If your employer offers a plan, check to see what your benefit is worth. Most employers will provide an individual benefit statement if you request one. Before you change jobs, find out what will happen to your pension. Learn what benefits you may have from previous employment. Find out if you will be entitled to benefits from your spouse's plan. For a free booklet on private pensions, call the U.S. Department of Labor at 1-800-998-7542.
4. Contribute to a tax-sheltered savings plan.
If your employer offers a tax sheltered savings plan, such as a 401(k), sign up and contribute all you can. Your taxes will be lower, your company may kick in more, and automatic deductions make it easy. Over time, deferral of taxes and compounding of interest make a big difference in the amount of money you will accumulate.

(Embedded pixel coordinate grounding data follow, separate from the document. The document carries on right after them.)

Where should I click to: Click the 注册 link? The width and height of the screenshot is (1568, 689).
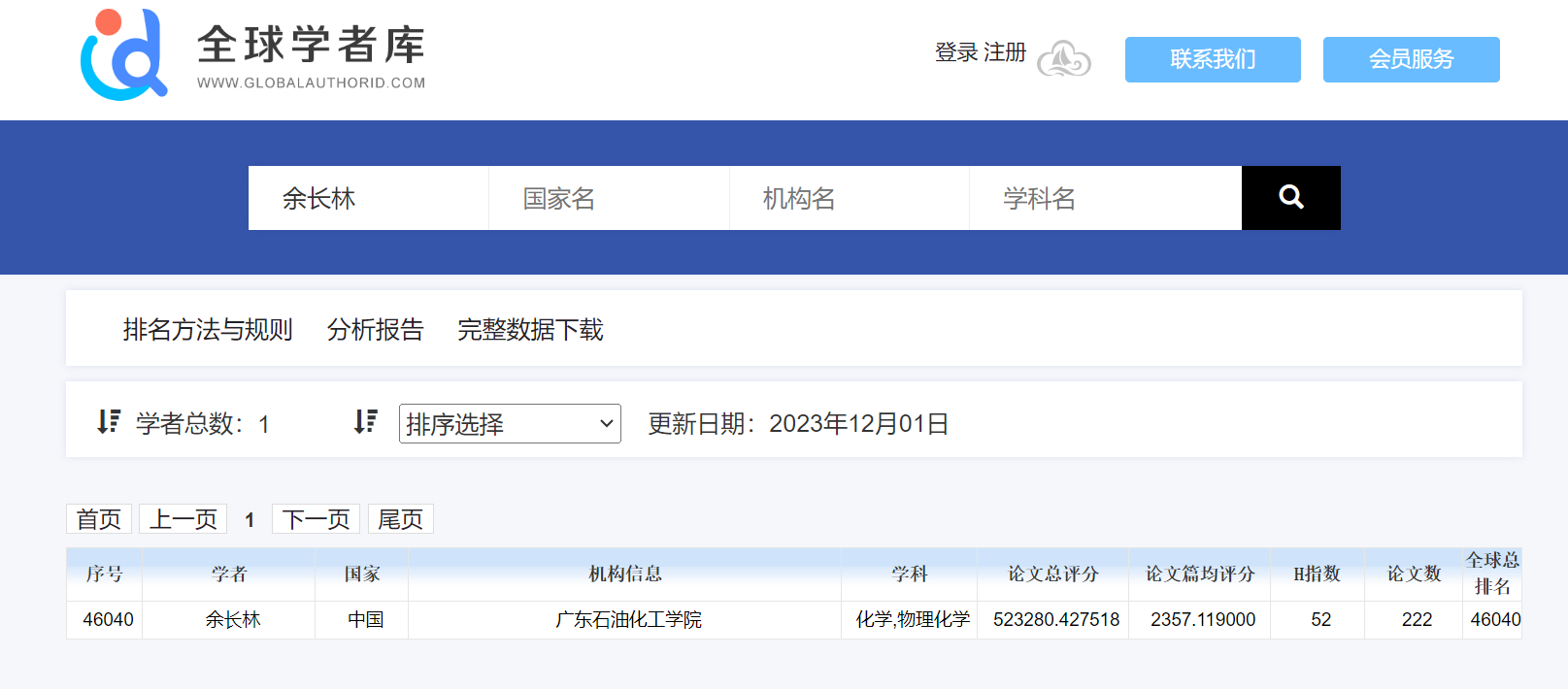tap(1004, 52)

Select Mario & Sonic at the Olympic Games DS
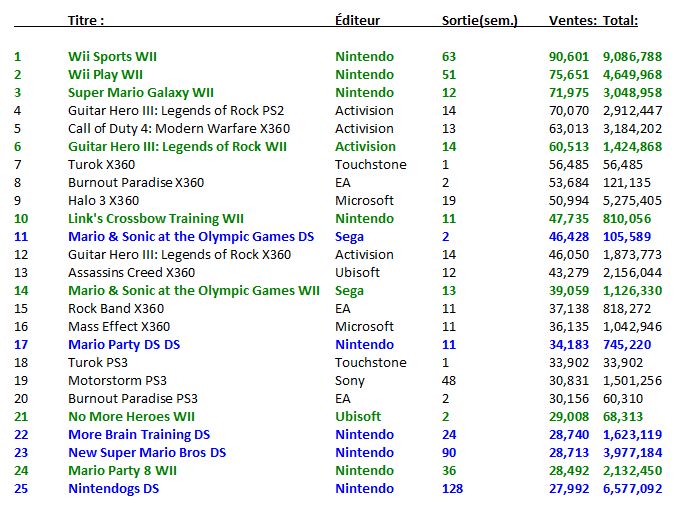[191, 237]
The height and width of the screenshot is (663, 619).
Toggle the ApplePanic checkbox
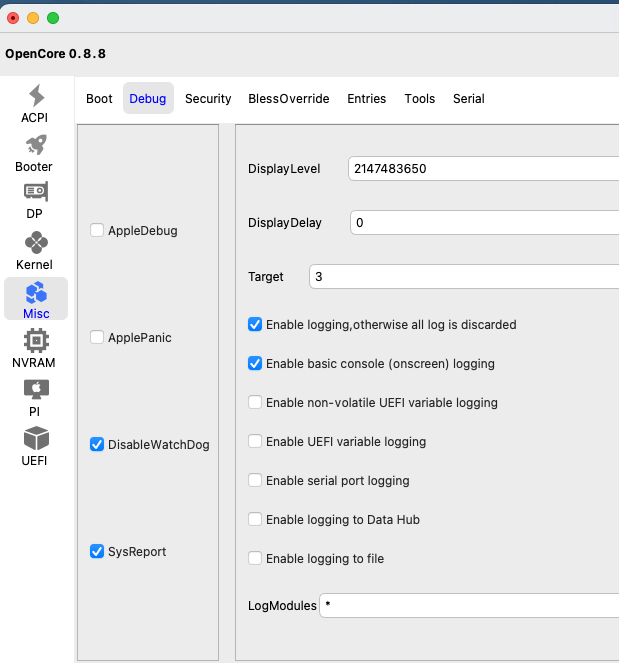[97, 338]
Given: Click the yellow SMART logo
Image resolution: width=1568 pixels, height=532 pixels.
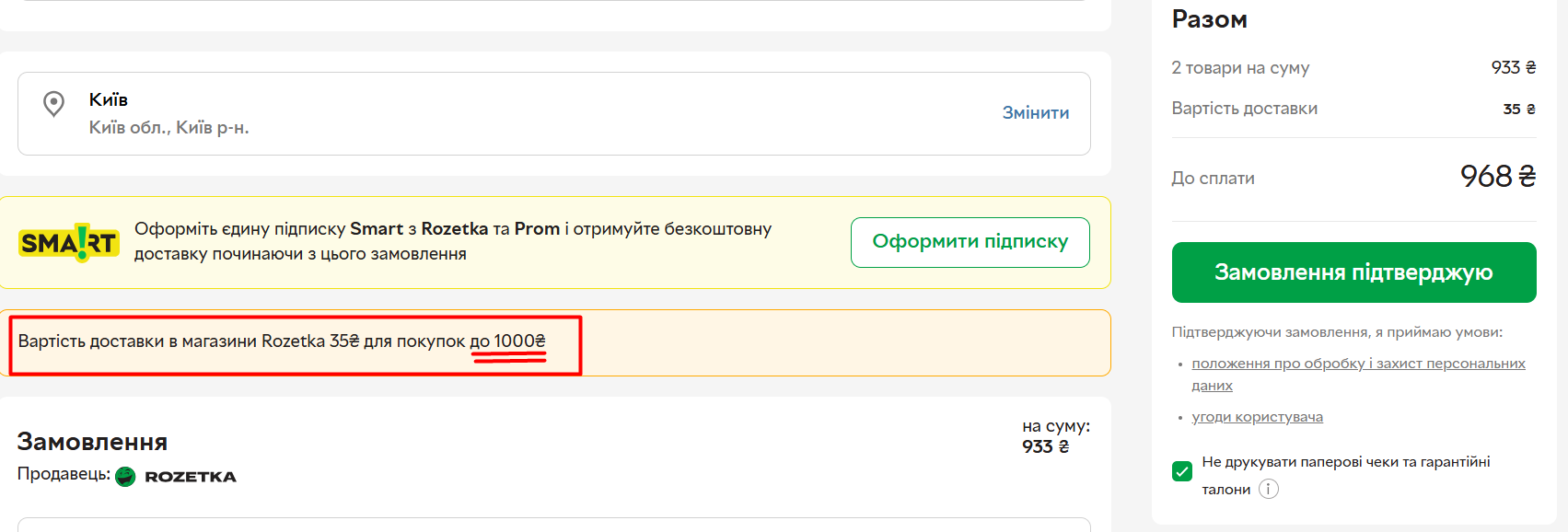Looking at the screenshot, I should click(x=69, y=243).
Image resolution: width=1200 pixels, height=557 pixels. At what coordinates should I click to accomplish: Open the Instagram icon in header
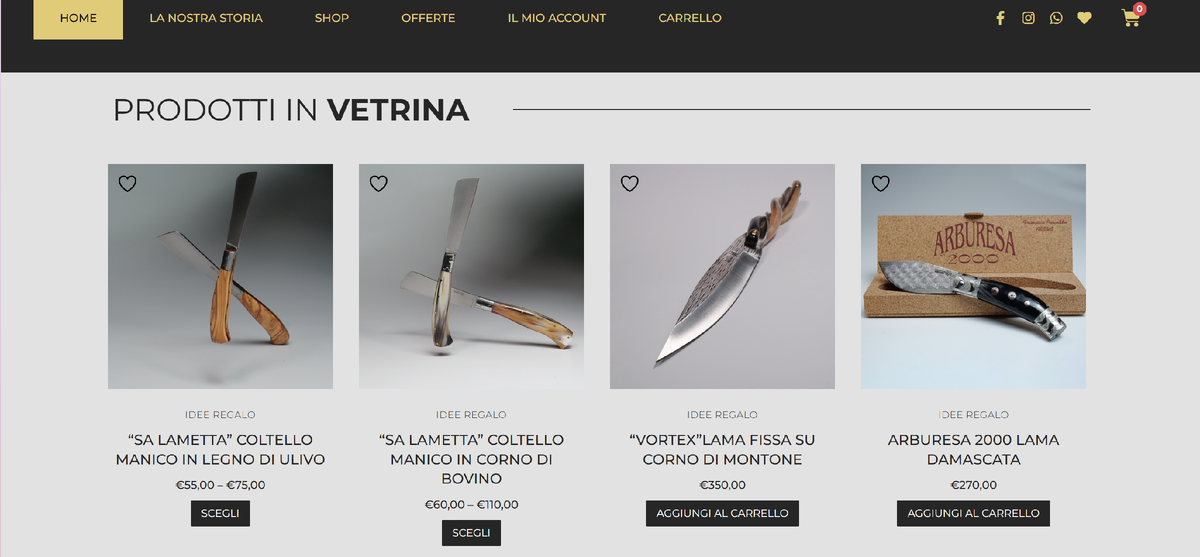1028,18
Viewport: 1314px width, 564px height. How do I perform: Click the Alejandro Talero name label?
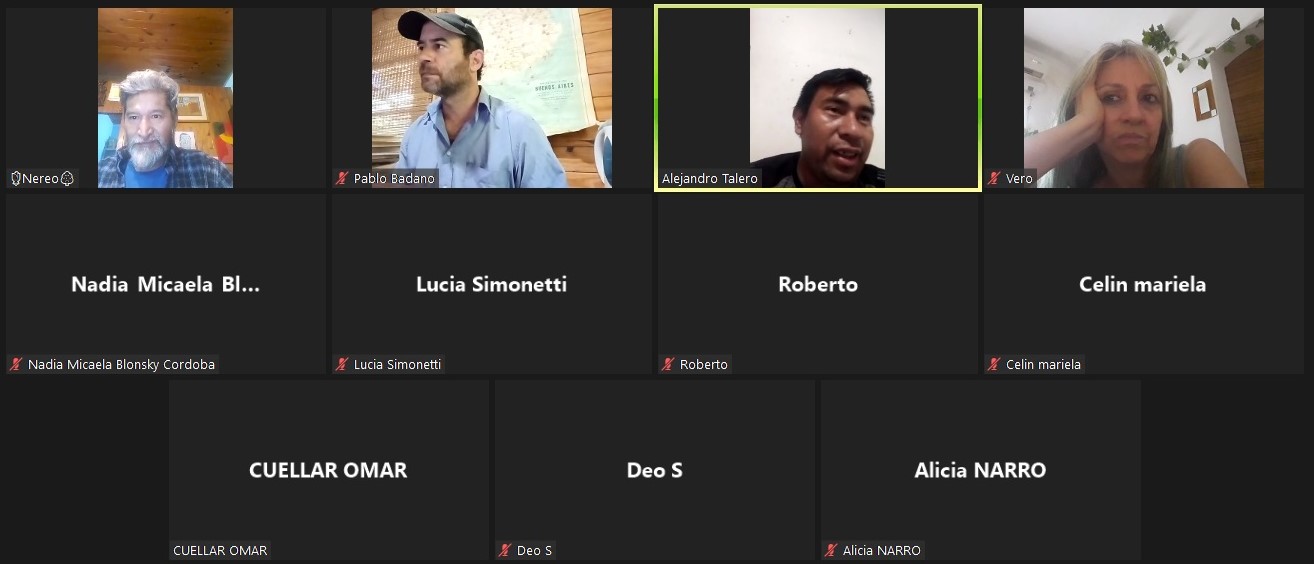[x=710, y=179]
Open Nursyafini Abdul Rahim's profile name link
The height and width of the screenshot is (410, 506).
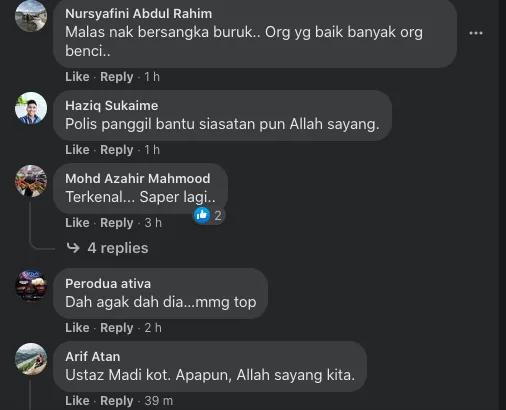point(139,14)
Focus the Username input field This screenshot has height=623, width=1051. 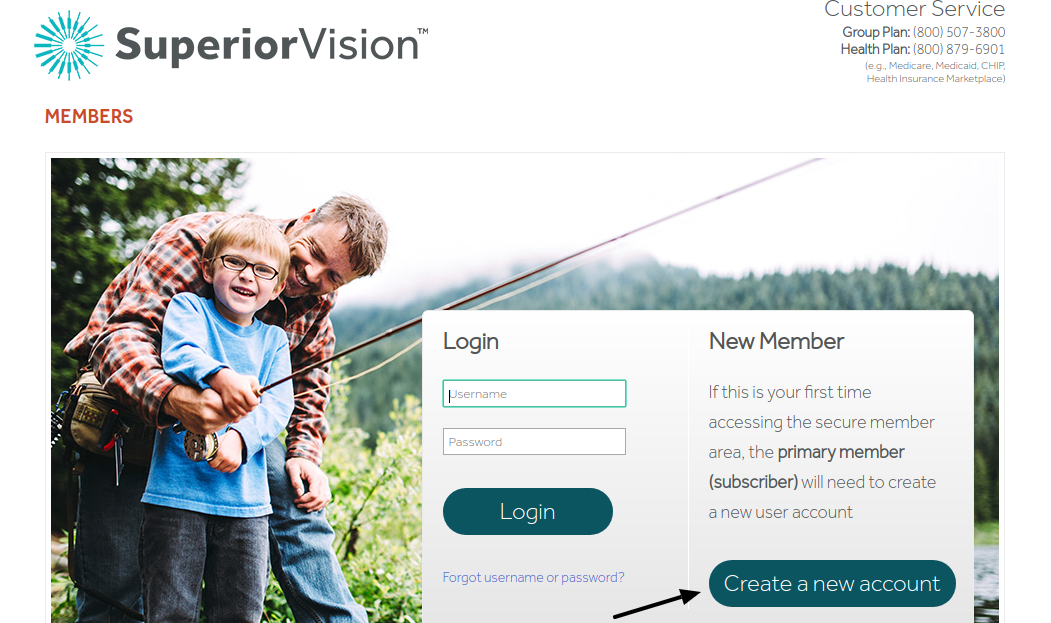click(534, 394)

5. Ask your employer to start a plan.
If your employer doesn't offer a retirement plan, suggest that he/she start one. Simplified plans can be set up by certain employers. For information on simplified employee pensions, order Internal Revenue Service Publication 590 by calling 1-800-829-3676.
6. Put money into a Individual Retirement Account.
You can put $2,000 a year into an Individual Retirement Account (IRA) and delay paying taxes on investment earnings until retirement age. If you don't have a retirement plan (or are in a plan and earn less than a certain amount), you can also take a tax deduction for your IRA contributions. IRS Publication 590 contains information about IRAs.
IT'S NEVER TOO LATE TO START
Start young. A look at the performance of $2,000 retirement plan investments over time at 4% shows the value of starting early.
AGE----------------1995 Dollars grow to
30---------------------------$2,000
40--------------------------$24,012
50--------------------------$59,556
60-------------------------$112,170
7. Don't touch your savings.
Don't dip into your retirement savings. You'll lose principal and interest, and you may lose tax benefits. If you change jobs, roll over your savings directly into an IRA or your new employer's retirement plan.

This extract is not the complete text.